The authors believe that their methods and results represent "a simple powerful, parameter-free, and unambiguous mathematical framework for relating the activity of a neural network to its underlying structure, both locally (in terms of simplices) and globally (in terms of cavities formed by these simplices).  The biological based models had a higher frequency of high-dimensional cliques and cavities compared with the control models illustrating the value of biological complexity in information transfer. The microcircuits investigated were actually isolated cortical circuits and there is likely more complexity due to additional connectivity.      

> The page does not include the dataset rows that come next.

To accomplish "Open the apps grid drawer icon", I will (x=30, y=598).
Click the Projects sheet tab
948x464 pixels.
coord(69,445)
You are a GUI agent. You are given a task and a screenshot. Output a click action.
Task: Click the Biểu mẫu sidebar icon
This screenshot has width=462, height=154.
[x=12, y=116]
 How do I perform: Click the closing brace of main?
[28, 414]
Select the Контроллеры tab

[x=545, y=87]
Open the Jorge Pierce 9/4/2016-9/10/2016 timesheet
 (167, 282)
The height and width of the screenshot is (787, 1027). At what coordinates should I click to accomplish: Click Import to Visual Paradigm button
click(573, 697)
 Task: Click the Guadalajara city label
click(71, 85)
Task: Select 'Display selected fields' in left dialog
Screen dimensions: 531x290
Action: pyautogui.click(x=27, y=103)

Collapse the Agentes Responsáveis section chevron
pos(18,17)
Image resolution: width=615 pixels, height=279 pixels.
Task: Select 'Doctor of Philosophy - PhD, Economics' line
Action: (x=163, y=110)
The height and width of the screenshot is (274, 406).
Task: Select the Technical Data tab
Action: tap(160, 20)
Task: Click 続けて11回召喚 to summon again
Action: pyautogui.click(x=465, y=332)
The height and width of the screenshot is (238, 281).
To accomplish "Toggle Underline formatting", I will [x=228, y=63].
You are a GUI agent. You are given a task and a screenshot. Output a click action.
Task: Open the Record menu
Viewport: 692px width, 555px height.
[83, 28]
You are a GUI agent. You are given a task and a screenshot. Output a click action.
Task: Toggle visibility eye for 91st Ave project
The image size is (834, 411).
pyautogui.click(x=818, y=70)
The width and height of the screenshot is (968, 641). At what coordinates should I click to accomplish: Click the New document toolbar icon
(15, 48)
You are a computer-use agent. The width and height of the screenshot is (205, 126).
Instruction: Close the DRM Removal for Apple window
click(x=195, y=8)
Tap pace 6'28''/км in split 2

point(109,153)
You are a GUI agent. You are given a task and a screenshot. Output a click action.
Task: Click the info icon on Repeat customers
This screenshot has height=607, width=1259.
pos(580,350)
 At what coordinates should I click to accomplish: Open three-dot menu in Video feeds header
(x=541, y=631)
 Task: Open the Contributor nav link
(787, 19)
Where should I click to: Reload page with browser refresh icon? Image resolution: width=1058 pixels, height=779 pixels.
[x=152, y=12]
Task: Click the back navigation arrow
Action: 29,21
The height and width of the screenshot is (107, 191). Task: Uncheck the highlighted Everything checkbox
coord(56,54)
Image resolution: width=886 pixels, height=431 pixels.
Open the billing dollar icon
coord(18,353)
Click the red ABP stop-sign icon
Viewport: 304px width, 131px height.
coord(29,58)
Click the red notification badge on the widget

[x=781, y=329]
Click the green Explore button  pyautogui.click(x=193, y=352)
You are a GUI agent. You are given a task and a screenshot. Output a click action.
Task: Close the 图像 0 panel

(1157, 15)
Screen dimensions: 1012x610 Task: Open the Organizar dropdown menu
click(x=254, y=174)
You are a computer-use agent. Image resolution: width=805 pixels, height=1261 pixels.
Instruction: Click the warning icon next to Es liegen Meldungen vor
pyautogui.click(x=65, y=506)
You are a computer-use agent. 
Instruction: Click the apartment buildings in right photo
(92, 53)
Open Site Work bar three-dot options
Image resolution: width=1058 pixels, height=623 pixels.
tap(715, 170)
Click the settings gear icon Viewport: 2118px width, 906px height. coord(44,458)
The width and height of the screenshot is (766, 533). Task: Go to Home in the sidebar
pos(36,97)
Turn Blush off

This paper and this field is very important because it seeks to describe the emergent properties of neurons and networks of neurons.  Emergent properties are those that cannot be explained by basic neuroanatomy and neurophysiology but how the entire system works in real time in the living organism.  The most significant unexplained emergent property is how the human brain generates a unique conscious state. That makes this a very important field for psychiatrists to be focused on.  It might help us make the leap from our current knowledge of neuroanatomy and physiology to much more specific knowledge about the person sitting in front of us who we are trying to help.


George Dawson, MD, DFAPA


References:

1.  Science Friday.  Hr1: News Roundup, Climate and Coffee, Cephalopod Week.  June 23, 2017.

2.  Reimann Michael W., Nolte Max, Scolamiero Martina, Turner Katharine, Perin Rodrigo, Chindemi Giuseppe, DÅ‚otko PaweÅ‚, Levi Ran, Hess Kathryn, Markram Henry.  Cliques of Neurons Bound into Cavities Provide a Missing Link between Structure and Function. Frontiers in Computational Neuroscience 2017; 11: 1- 16. DOI=10.3389/fncom.2017.00048
http://journal.frontiersin.org/article/10.3389/fncom.2017.00048   

 3.  Computational Neuroscience references from associates of Blue Brain Project.


Attribution:

The above figure is used from reference 2 per their open access Creative Commons BY license.  No changes were made to the original figure.


Supplementary:

This post also illustrates the importance of looking up the original research.  If you listen to the description from Science Friday, I don't think it is a very accurate description of this research or how the researchers were using the term dimension.